The Long Criminal History Of The 'Death House Landlady'
Gray-haired landlady, Dorothea Puente, made headlines as one of the most shocking serial killers in Sacramento history.
Dorothea Puente [Sacramento Police Department]
SACRAMENTO, CA — On November 11, 1988, detectives swarmed a Victorian-style home on F Street in Sacramento where guests had a habit of checking in — and then never checking out.
Investigators were initially searching for Alberto Montoya, a man with schizophrenia whose social worker had reported him missing. After noticing disturbed soil, they instead uncovered the body of 78-year-old Leona Carpenter, another tenant of the house. Eventually, they would find six more corpses on the property.
The culprit was none other than the gray-haired landlady, Dorothea Puente, who would make headlines as one of the most shocking serial killers in Sacramento history.
How Puente Became The 'Death House Landlady'
Puente, whom the media nicknamed the "Death House Landlady," would murder her elderly boarders and tenants with disabilities by poisoning them before getting rid of their remains and cashing their Social Security checks.
Puente, who was born Dorothea Helen Gray, had a long criminal history prior to the murders that included arrests for forging checks, and owning and managing a brothel. She later found work as a nurse's aide caring for people with disabilities and elderly people in private homes, and from that moved to managing boarding houses.
In 1966, she married Roberto Puente, a man 19 years her junior, in Mexico City — but the marriage only lasted two years. After her marriage failed, Puente took over a three-story, 16-bedroom care home at 2100 F Street in Sacramento. She later began renting out an upstairs apartment in a home at 1426 F Street.
In 1976, she married for a fourth time to Pedro Montalvo — but once again, the marriage didn't last, and fell apart in just a few months.
Who Were Her Victims?
In April 1982, 61-year-old friend and business partner Ruth Monroe began living with Puente in her upstairs apartment, but soon died — apparently from an overdose of codeine and acetaminophen. Puente told police that her tenant had been depressed, and Monroe's death was ruled a suicide.
A few weeks later, the police were back after Malcolm McKenzie, 74, accused Puente of drugging and stealing from him.
She was convicted of three charges of theft on August 18, 1982, and sentenced to five years in jail, from where she began corresponding with a 77-year-old retiree named Everson Gillmouth.
When Puente was released in 1985 after serving only three years of her sentence, Gillmouth was waiting for her. The couple moved into the upstairs apartment at 1426 F Street.
When Her Crimes Began To Quickly Unravel
In November 1985, Puente hired a handyman, and asked him to build a 6' by 3' by 2' box, which she said was for storage — but later dumped on a river bank.
On January 1, 1986, a fisherman spotted the box and reported it to authorities. Inside, investigators found a badly decomposed and unidentifiable body of an elderly man. The remains inside belonged to Everson Gillmouth — though they would not be identified for another three years.

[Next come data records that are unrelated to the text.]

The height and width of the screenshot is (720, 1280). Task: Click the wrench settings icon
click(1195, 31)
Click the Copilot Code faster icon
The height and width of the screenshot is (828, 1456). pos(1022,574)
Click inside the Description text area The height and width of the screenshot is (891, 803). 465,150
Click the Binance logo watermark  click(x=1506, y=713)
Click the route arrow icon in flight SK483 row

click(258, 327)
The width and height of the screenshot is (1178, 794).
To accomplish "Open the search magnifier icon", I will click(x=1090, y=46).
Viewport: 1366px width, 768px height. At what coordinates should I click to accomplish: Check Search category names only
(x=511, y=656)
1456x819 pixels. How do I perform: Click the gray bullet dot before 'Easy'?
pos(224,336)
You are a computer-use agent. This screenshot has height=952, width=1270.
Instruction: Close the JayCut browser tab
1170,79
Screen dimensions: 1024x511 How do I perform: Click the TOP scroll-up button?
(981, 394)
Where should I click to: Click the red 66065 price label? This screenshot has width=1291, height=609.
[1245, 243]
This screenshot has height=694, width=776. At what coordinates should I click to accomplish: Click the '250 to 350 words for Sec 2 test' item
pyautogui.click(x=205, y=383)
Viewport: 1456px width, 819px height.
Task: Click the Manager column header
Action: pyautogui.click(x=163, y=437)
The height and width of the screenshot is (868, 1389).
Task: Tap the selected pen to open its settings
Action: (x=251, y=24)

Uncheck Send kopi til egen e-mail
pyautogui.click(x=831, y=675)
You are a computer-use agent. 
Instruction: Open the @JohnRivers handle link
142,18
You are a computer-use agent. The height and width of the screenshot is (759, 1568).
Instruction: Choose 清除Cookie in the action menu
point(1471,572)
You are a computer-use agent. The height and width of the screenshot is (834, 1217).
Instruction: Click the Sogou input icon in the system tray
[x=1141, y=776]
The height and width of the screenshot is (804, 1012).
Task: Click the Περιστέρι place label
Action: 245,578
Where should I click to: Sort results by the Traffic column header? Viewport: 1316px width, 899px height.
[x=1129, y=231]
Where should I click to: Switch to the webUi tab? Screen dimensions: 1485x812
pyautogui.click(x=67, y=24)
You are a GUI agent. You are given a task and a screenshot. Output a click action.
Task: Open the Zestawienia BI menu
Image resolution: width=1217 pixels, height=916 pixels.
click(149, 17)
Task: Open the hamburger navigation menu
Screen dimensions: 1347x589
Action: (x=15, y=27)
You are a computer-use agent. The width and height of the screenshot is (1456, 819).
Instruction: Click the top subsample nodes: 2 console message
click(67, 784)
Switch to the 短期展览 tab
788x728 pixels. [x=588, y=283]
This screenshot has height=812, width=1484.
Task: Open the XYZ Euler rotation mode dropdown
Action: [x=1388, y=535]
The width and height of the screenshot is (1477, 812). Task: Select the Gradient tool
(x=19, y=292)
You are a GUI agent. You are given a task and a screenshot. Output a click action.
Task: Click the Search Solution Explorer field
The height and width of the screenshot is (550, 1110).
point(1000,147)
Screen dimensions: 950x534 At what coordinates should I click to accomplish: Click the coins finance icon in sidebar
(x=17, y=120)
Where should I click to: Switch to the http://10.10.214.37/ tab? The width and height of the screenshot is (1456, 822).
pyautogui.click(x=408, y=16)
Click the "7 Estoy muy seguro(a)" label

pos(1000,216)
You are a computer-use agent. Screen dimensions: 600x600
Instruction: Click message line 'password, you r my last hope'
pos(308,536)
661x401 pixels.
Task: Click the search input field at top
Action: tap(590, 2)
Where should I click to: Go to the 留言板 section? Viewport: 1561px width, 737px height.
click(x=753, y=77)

During this time, Puente continued to take in regular tenants and was popular with local social workers because she agreed to accept people with addiction and abusive residents.
Neighbors became suspicious when they noticed that a man known only as "Chief," who worked as Puente's personal handyman, was performing unusual tasks that included digging in the basement and carting soil. Soon afterward, he disappeared.
Dorothea Puente in 2009 [Central California Women's Facility]
Her Trial and Death
Shockingly, once her crimes had come to light and investigators had discovered the mass grave in her home, the crafty Puente still gave detectives the slip one final time. Investigators allowed her to leave the property to buy a cup of coffee. Instead, she immediately escaped to Los Angeles, where she befriended an elderly pensioner she met in a bar. But her new friend recognized her from police reports on television, and called police.
Puente's trial began in 1992, and she was charged with a total of nine murders, convicted of three, and sentenced to two life sentences without the possibility of parole. She died on March 27, 2011, in prison in Chowchilla at the age of 82 from natural causes.
Until the end of her life, she maintained her innocence and continued to insist that all of her tenants also died of "natural causes."
John Cabrera, one of the original detectives in the Puente case, recently returned to the F Street "house of horrors" in order to lead law-enforcement professionals through an advanced homicide class. “She had the perfect crime going on here in this house, and nobody knew about it,” Cabrera told CBS 13. “It was right under the nose of everybody.”